According to EY-Parthenon’s April 2025 CEO Outlook Survey on Life Sciences, the simple threat of tariffs on pharmaceutical products and ingredients has led to 88% of life science CEOs redrafting strategic investment plans: 60% say they delayed a planned investment, 52% say they relocated operations to another market, and 20% stopped a planned investment.
Tariffs on pharmaceuticals and pharmaceutical ingredients stunt innovation and, thus, weaken U.S. global competitiveness. In drug development, the risk is already very high. During an average drug development process, a manufacturer must invest an average of $2.6 billion and spend 11.5 to 15 years in research and development. Even then, most drug development programs fail.
As detailed by the Information Technology & Innovation Foundation (ITIF), of the 5,000 to 10,000 compounds screened during basic drug discovery phases, 250 molecular compounds (2.5 to 5 percent) make it to preclinical testing. Of the 250 molecular compounds, 5 make it to clinical testing. Thus, as little as 0.05 percent of drugs make it from drug discovery to clinical trials. Of the few medicines that make it to clinical testing, only about 12% of medicines that begin clinical trials are approved for introduction by the FDA.
Even if a drug is approved, it is likely that the profits from said drug will not recoup its R&D costs. Increasing this risk with tariffs will eliminate a significant amount of investment in drug development. Ironically, in an effort to buttress national security, this outcome would make the U.S. less competitive on a global scale.
Reduced U.S. investment in drug development does not occur in a vacuum, but against a backdrop of rapidly accelerating Chinese biotech ambition. As the Information Technology and Innovation Foundation demonstrates:
- Clinical trial activity in China more than doubled from 2,979 trials in 2017 to 6,497 trials in 2021. In contrast, the United States saw only a 10 percent increase during this time, from 4,557 to 5,008 trials.
- Chinese oncology trials grew 146 percent from 1,040 in 2017 to 2,564 in 2021, the highest for any country. In the United States, oncology clinical trials grew from 1,664 in 2017 to 1,690 in 2021, a 1.56 percent increase.
- China increased its global share of value-added pharmaceuticals output from roughly 5.6 percent in 2002 to 24.2 percent in 2019.
- From 2013 to 2023, the number of biotech PCT patents awarded to Chinese entities increased by more than 720 percent, from 266 to 1,920, exceeding the European Union’s annual number starting in 2021. The number of patents awarded to U.S. filers over the same period increased by 67 percent.
- China’s share of global biotechnology venture capital raised grew from a mere 3.5 percent in 2010 to 18.9 percent in 2020. At the same time, the U.S. share declined from about 68.6 percent to 62.1 percent.

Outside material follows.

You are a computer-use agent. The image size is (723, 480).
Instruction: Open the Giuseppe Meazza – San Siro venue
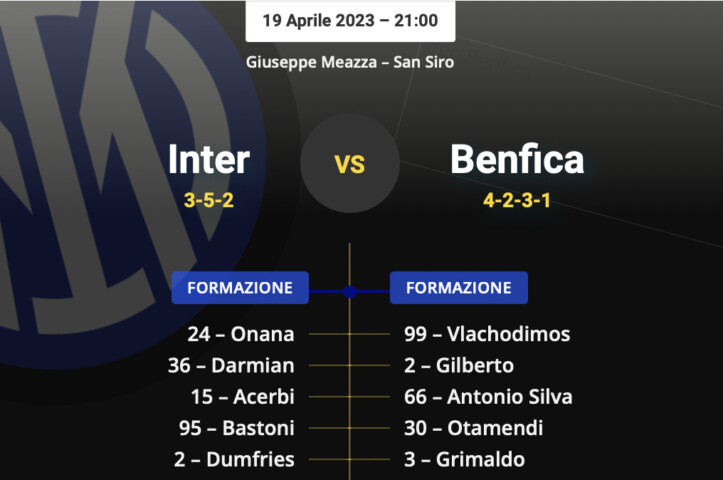350,61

If China continues to outpace the U.S. in biotechnological innovation growth, investment dollars will divert away from American manufacturers to Chinese manufacturers. If the future’s most important cures are made by and controlled by the Chinese government, the security concerns will be immense.
While the Administration is well within its rights to use available tools, including Section 232, to address genuine supply chain vulnerabilities tied to adversarial nations, the current proclamation is too broad. These rates penalize allies, punish patients, hurt the industry it aims to protect, and undermine the American innovation ecosystem that has made the U.S. so dominant. The Administration should narrow the proclamation’s scope to adversarial suppliers, exempting allied trading partners whose products flow into American factories.